### WHAT TO PRODUCE
From the Earnin article below, copy everything from "The number-one trigger" down to "pay for them.", word for word.

### EXCERPT TO READ
The number-one trigger for personal bankruptcy in the United States is medical bills. A company called Earnin wants to help people figure out how to pay for them.
The company says it will negotiate medical bills with hospitals on behalf of its users, helping them to lower the overall price of the bill, set up a payment plan, or possibly have the debt forgiven. The service, called HealthAid, is free. Earnin says to get access people will need to download its cash-advance mobile app and upload a photo of their outstanding medical bill. If you don’t have insurance (or owe money beyond what insurance will pay), the company will call the provider and try to lower your bill. The service will begin in July and will only be available to current app users. In March, the New York Post reported 10 million people have download Earnin’s app, citing Apptopia data; the company has hired 10 people to handle medical bill negotiations.
Earnin launched in 2012 under the name Active Hours, as an alternative to payday loans. The company calculates a worker’s future earnings based on GPS location and other information about their job. Users can then get cash from Earnin based on the hours they’ve already worked if they need the money before their next paycheck. Earnin then debits the user’s bank account for the money it advanced after their paycheck is supposed to arrive (if it gets this timing wrong, though, users end up with overdraft fees, and this has happened enough that the Better Business Bureau notes the company has a “pattern of complaints”).

### DATASET RECORDS
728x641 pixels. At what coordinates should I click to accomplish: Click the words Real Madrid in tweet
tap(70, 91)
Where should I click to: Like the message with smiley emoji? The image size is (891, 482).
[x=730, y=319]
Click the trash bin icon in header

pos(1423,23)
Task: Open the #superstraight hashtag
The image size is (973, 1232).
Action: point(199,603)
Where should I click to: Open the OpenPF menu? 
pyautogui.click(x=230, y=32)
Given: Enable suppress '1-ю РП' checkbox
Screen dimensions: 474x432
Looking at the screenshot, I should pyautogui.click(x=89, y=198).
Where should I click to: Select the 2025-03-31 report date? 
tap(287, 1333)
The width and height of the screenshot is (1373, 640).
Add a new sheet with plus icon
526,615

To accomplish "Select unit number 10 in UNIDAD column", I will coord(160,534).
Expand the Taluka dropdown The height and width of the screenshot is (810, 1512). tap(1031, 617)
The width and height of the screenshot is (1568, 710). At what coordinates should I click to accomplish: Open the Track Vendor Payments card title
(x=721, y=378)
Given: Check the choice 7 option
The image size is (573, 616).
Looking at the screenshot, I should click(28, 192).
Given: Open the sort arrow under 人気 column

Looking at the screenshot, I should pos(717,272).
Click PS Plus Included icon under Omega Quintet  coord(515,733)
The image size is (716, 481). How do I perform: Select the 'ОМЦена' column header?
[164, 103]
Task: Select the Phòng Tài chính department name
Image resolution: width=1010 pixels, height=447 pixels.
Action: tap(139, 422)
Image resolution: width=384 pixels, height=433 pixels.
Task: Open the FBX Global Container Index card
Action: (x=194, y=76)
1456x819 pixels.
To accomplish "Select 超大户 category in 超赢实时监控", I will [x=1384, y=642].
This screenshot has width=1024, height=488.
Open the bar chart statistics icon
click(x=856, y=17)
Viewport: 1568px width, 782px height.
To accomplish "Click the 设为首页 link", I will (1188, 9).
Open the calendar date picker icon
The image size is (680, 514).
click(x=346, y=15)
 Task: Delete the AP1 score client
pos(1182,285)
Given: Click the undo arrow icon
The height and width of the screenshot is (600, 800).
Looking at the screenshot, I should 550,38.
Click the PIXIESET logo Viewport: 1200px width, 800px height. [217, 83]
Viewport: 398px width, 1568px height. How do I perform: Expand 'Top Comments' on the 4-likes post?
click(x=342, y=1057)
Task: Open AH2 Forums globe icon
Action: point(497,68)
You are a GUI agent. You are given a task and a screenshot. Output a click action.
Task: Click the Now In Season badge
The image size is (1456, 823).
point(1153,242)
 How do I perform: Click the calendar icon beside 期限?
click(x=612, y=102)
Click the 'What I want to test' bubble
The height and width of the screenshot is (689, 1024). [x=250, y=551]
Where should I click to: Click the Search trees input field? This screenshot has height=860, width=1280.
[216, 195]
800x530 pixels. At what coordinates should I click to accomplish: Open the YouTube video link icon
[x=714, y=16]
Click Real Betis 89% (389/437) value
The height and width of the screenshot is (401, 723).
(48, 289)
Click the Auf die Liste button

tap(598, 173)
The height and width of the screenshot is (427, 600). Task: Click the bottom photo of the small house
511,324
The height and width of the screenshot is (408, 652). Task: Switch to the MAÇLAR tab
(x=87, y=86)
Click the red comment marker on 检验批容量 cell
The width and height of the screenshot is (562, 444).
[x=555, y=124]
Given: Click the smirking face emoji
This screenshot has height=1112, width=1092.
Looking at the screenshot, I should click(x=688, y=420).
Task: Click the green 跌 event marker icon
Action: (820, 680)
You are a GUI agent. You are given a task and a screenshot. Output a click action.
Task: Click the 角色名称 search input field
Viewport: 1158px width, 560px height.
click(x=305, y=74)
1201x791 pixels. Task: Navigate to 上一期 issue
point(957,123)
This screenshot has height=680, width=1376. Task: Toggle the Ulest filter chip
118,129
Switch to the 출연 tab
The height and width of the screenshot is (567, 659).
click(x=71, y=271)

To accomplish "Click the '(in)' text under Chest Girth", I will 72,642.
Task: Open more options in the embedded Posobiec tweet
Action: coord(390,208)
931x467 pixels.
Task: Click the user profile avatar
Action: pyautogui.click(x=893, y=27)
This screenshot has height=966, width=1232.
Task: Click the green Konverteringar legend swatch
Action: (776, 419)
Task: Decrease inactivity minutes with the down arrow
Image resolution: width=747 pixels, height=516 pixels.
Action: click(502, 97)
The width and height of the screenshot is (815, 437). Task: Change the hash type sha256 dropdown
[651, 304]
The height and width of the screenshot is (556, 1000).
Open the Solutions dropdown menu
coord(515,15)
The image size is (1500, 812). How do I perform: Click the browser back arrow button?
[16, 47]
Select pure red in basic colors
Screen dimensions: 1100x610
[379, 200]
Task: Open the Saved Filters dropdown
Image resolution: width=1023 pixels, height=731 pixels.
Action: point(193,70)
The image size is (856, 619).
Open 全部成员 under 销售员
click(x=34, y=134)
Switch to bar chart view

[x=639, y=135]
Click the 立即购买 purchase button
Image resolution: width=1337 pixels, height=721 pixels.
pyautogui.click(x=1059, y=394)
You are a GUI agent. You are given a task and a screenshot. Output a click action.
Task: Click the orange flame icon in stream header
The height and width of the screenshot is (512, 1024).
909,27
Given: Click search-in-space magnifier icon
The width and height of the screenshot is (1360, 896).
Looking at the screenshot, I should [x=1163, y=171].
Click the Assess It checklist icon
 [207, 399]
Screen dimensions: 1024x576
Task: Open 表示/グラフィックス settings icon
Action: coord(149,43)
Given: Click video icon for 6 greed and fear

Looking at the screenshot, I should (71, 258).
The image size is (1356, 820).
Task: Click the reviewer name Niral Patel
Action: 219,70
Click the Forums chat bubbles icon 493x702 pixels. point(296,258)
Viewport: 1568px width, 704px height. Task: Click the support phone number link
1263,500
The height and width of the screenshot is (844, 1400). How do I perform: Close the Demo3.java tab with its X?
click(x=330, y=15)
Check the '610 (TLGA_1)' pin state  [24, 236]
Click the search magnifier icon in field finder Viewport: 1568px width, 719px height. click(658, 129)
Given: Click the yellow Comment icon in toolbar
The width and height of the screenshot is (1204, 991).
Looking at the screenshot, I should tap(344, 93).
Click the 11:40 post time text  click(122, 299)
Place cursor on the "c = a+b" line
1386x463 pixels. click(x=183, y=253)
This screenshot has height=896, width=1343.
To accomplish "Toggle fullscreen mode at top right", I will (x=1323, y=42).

### RESPONSE TO THIS EXERCISE
The number-one trigger for personal bankruptcy in the United States is medical bills. A company called Earnin wants to help people figure out how to pay for them.